• [TÂCHE ASSIGNÉE 1]
Répondez aux questions suivantes sur le discours consacré aux essais nucléaires.
(a) En quelle année l'orateur situe-t-il les premiers essais au Sahara ?
(b) Quelle était la seule protection de nombre de soldats lors de ces premières expérimentations ?
(c) Quel type d'affections l'orateur cite-t-il en exemple chez ses patients militaires ?
• [TÂCHE ASSIGNÉE 2] Rédigez la suite du discours sur les essais nucléaires, à partir de sa dernière phrase.

• [EXTRAIT DU DOCUMENT]
+-------+

Monsieur le président, monsieur le ministre, madame la rapporteure, chers collègues, j'étais adolescent lorsque eurent lieu les premiers essais nucléaires au Sahara, et un fait m'avait particulièrement marqué à l'époque : c'était la vision de ces soldats découvrant, à très faible distance, les premières expérimentations avec, comme seule protection pour nombre d'entre eux, le port de lunettes de soleil.
Je n'avais pas encore entrepris mes études de médecine, mais je me rappelle que ce fait m'avait interpellé et que je trouvais cette seule protection pour le moins un peu légère. Mais nous n'étions qu'en 1960 et il est vrai qu'à cette époque beaucoup de choses étaient encore ignorées. Puis eurent lieu les essais en Polynésie. Loin de moi l'idée de remettre en cause leur légitimité. Même si certains de nos collègues ici présents ne partagent pas cette approche – et je respecte leur opinion –, je pense qu'ils étaient malheureusement nécessaires.
Toujours est-il que tout au long de ma carrière professionnelle, j'ai été amené à constater, parmi ceux de mes patients militaires qui avaient vécu des expérimentations, une prévalence de certaines affections, notamment cancéreuses, dont aujourd'hui l'origine ne laisse planer aucun doute.

+-------+

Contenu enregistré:
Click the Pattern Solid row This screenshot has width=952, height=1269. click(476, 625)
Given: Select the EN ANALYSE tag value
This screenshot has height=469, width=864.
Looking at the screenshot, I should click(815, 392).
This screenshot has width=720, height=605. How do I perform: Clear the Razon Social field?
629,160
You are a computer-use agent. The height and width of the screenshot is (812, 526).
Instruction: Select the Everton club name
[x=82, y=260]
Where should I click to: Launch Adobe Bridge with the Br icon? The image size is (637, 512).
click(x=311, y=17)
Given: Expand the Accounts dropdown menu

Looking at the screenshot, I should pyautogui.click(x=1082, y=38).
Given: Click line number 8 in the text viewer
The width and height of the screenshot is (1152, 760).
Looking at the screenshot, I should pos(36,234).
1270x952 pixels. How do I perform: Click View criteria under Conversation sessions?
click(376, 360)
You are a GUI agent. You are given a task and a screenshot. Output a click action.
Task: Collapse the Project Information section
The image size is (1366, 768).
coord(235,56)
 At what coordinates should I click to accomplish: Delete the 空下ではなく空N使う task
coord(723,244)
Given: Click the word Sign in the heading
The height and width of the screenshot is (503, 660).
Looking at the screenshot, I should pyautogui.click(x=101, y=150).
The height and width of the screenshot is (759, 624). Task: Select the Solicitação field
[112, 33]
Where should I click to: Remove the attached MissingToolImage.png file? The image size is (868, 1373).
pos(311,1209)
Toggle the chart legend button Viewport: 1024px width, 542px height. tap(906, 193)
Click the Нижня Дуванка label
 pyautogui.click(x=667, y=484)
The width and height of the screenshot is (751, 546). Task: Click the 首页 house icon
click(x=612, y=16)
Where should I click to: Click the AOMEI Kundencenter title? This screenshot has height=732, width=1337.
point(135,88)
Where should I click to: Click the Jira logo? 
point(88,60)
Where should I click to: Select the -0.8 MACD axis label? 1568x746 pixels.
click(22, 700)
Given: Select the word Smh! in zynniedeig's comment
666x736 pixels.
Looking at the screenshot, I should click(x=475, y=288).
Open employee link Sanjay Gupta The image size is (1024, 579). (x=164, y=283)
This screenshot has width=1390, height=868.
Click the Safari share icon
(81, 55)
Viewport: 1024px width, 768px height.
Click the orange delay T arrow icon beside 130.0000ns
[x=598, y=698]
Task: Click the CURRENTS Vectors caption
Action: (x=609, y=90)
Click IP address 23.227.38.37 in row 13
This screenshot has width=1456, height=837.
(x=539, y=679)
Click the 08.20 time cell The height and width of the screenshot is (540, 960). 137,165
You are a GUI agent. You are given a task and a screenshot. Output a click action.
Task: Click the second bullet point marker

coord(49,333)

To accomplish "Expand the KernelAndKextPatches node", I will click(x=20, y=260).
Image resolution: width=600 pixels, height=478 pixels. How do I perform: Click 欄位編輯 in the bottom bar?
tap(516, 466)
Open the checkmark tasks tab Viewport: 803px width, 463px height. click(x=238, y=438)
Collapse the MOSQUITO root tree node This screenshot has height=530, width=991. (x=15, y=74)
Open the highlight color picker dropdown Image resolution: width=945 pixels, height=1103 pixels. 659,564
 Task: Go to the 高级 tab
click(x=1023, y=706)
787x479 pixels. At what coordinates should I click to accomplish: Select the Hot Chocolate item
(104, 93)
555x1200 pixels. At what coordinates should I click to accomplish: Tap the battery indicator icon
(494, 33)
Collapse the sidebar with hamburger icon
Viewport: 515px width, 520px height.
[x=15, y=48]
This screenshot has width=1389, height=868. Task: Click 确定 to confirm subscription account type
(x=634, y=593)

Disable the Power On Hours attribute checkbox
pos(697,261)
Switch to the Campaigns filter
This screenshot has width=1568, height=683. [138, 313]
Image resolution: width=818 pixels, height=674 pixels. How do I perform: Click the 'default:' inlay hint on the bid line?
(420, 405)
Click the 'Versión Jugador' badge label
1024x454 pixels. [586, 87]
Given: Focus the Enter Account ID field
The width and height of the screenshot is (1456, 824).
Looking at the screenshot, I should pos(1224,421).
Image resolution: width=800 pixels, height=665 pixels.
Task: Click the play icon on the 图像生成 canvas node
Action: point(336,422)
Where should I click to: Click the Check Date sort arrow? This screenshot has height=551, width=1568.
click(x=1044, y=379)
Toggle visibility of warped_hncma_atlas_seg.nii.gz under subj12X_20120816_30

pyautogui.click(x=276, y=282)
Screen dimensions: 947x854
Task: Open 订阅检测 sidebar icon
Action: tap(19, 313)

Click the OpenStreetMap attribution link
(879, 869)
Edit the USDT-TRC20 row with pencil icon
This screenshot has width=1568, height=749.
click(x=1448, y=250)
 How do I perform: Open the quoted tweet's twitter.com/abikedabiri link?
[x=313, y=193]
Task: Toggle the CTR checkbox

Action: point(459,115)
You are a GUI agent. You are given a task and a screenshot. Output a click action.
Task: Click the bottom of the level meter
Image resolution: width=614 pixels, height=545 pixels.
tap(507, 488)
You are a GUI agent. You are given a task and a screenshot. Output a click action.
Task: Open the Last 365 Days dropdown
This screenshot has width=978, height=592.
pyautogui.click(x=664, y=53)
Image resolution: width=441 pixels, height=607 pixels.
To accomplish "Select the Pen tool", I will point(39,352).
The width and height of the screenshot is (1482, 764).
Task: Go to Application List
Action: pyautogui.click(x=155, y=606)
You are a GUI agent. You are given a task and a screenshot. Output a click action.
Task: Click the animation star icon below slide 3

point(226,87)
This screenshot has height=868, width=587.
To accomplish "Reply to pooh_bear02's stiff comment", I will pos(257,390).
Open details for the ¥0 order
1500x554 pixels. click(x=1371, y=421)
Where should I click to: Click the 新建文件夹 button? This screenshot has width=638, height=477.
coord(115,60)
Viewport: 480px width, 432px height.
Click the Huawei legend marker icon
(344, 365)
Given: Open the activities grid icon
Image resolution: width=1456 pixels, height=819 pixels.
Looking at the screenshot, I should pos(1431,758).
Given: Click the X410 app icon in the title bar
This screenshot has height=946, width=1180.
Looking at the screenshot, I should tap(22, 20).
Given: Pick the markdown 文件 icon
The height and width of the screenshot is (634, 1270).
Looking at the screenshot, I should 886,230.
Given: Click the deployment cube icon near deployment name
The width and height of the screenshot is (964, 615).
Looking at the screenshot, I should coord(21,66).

+-------+

• [RÉPONSE 1]
(a) En 1960.
(b) Le port de lunettes de soleil.
(c) Des affections cancéreuses.

• [RÉPONSE 2]
Je ne jetterai pas l'anathème sur tel ou tel gouvernement de droite ou de gauche pour ne pas avoir pris plus tôt en considération ce type d'affections. Je rappellerai simplement que, sous l'impulsion d'associations nationales telles que l'AVEN, dont je salue la persévérance des dirigeants, et « Moruroa e tatou », des élus, toutes tendances politiques confondues, avaient uni leurs forces pour concocter une proposition de loi destinée sinon à effacer, tout au moins à essayer de réparer au maximum les erreurs du passé.
Or malheureusement, en dépit de ce que nous aurions pu espérer, ce n'est pas cette proposition que nous examinons aujourd'hui. Aussi permettez-moi, madame la rapporteure, sans aucune animosité de ma part, de vous opposer deux remarques. D'abord, je voudrais réaffirmer que le texte examiné ce matin, contrairement à ce qui avait été prévu et à ce que vous dites un peu tardivement, n'est pas celui qui avait été préparé en consensus par les élus de tous bords. Cette démarche me paraît précipitée. Ensuite, je voudrais souligner que nous devons adopter une stratégie commune si nous voulons obtenir un maximum de voix. Or comme vous pouvez le constater, les conditions ne sont pas réunies. Elles le sont d'autant moins que nous venons de prendre connaissance par une communication en commission – M. le ministre ne me contredira pas – de l'existence d'un projet de loi gouvernemental qui sera déposé au premier trimestre 2009 pour être discuté quelques mois plus tard.